* [Work instruction]:
Lift out all lines below that contain "agent".
*** Data in this exercise ***
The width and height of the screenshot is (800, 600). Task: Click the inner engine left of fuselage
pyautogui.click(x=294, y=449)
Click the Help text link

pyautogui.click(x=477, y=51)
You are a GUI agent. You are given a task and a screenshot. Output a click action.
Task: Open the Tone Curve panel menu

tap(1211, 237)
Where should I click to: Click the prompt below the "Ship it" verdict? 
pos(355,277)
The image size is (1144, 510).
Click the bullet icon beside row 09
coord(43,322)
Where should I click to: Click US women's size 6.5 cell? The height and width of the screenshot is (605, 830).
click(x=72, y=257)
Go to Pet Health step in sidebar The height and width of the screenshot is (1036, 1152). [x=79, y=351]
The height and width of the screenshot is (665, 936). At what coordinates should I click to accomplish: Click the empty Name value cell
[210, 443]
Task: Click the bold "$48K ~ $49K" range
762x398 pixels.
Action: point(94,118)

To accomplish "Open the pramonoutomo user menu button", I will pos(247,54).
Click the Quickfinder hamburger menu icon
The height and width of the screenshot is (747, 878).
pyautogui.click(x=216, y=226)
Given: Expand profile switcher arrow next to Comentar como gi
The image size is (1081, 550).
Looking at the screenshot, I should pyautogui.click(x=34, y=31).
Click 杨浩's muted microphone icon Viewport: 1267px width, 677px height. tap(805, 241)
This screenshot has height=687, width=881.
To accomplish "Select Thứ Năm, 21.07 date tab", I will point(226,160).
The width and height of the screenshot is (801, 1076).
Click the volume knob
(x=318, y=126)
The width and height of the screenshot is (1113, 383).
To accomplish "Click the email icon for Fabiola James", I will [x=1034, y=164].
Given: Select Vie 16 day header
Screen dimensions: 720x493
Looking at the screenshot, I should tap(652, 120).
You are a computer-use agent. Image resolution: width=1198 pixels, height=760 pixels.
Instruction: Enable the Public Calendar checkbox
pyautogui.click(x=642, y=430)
*** End of Data in this exercise ***
* [Answer space]:
You are a GUI agent. You are given a task and a screenshot. Output a click action.
You are a computer-use agent. Image resolution: width=1198 pixels, height=760 pixels.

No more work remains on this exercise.